WHAT NEEDS TO BE DONE ▸ The answer must consist of every line in the data that contains "pointer".

*** TASK INPUTS ***

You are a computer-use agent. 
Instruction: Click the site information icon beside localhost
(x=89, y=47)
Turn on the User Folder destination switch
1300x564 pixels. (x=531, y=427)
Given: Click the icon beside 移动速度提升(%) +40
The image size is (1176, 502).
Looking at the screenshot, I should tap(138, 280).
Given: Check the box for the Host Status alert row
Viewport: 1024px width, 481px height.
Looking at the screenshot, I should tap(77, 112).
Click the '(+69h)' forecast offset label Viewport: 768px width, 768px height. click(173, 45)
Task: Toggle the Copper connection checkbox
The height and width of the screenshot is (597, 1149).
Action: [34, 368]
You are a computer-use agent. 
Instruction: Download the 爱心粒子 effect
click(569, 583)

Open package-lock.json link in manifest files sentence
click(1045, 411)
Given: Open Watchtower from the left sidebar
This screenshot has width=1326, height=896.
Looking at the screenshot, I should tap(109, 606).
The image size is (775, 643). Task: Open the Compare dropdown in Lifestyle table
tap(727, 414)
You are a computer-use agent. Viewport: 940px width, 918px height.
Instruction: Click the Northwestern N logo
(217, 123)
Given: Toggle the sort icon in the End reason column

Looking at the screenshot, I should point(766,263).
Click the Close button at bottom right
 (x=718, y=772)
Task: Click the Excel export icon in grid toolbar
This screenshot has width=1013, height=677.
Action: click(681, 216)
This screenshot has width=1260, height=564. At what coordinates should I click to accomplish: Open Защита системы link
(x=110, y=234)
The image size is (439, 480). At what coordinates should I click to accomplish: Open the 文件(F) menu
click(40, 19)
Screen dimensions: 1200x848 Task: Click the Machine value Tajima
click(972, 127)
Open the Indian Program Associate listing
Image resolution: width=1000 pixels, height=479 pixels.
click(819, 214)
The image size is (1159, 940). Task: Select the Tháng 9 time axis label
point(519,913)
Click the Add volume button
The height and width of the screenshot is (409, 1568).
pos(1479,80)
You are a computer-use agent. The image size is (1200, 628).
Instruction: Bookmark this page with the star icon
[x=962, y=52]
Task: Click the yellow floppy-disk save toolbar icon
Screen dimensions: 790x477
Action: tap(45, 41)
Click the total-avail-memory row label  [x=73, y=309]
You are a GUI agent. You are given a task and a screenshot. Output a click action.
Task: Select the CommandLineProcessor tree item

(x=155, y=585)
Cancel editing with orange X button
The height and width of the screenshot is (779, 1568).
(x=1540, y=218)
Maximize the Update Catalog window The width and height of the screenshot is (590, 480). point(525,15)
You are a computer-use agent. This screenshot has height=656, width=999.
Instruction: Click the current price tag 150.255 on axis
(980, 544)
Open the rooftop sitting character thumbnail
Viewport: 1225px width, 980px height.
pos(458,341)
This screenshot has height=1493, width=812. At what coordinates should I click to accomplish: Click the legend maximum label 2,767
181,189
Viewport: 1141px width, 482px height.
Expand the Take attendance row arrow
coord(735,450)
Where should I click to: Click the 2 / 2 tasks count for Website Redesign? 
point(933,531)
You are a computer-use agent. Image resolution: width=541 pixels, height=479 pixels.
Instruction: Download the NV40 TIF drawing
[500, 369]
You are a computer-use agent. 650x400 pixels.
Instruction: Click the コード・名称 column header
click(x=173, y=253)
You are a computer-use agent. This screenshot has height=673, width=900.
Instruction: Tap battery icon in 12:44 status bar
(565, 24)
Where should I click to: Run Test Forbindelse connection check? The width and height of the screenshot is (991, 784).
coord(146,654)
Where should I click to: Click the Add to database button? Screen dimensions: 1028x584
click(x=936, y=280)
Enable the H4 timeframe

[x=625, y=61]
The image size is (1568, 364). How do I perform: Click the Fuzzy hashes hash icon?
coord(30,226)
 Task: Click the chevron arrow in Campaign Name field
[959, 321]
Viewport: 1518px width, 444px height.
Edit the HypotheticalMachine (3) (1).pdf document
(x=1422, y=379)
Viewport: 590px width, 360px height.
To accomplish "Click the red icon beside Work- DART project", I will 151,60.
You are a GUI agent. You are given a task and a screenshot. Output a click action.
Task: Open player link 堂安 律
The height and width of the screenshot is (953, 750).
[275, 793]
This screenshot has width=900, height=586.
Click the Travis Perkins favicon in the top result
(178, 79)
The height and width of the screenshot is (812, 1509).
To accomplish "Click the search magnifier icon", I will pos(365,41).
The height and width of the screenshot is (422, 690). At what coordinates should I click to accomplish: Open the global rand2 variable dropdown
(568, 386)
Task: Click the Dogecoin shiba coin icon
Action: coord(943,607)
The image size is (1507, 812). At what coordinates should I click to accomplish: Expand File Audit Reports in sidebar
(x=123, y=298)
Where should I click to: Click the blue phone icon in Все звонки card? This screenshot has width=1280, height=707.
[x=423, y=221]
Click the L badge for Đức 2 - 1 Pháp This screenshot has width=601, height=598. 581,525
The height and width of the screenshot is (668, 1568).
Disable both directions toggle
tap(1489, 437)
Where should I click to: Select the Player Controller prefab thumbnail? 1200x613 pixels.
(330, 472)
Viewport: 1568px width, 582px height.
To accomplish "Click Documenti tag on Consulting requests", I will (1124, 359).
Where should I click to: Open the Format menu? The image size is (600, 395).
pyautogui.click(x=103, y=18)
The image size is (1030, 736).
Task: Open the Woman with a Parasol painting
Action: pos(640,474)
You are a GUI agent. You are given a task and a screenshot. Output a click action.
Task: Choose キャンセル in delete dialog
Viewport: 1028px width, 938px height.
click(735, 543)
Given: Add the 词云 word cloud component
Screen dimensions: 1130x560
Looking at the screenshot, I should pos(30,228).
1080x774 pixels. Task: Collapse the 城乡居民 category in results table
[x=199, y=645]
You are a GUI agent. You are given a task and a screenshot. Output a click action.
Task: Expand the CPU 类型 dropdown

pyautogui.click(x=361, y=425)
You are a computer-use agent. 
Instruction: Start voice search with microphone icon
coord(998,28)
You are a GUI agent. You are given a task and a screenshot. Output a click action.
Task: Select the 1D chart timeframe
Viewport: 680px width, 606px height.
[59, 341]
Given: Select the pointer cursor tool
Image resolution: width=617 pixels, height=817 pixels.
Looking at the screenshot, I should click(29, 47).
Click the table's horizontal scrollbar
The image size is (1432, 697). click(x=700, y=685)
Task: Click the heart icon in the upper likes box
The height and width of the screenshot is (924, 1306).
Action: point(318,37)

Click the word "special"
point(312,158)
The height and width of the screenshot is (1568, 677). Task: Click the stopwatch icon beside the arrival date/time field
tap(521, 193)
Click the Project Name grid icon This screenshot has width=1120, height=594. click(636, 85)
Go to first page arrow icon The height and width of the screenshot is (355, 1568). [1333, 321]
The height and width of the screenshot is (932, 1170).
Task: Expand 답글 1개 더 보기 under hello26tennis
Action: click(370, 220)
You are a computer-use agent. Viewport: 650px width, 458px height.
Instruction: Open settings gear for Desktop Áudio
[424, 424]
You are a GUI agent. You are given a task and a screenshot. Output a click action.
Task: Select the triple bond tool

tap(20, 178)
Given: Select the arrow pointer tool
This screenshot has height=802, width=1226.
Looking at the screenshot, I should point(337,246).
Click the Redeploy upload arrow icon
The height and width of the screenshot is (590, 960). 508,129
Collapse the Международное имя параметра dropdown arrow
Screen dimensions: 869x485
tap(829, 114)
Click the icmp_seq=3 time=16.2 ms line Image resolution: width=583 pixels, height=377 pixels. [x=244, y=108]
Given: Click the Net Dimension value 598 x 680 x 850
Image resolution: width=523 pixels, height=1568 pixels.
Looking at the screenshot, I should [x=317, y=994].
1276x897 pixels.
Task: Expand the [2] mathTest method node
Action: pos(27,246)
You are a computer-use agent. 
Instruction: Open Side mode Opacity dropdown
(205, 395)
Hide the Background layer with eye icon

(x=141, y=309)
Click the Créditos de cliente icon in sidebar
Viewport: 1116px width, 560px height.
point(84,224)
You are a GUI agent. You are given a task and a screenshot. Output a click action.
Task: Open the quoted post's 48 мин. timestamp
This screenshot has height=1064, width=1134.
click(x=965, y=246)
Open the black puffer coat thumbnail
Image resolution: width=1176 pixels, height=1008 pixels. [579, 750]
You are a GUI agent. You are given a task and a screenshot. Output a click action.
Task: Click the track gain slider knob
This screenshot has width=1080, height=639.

***

OUTPUT OF THE EXERCISE ▸
Given: Select the pointer cursor tool
Given: Select the arrow pointer tool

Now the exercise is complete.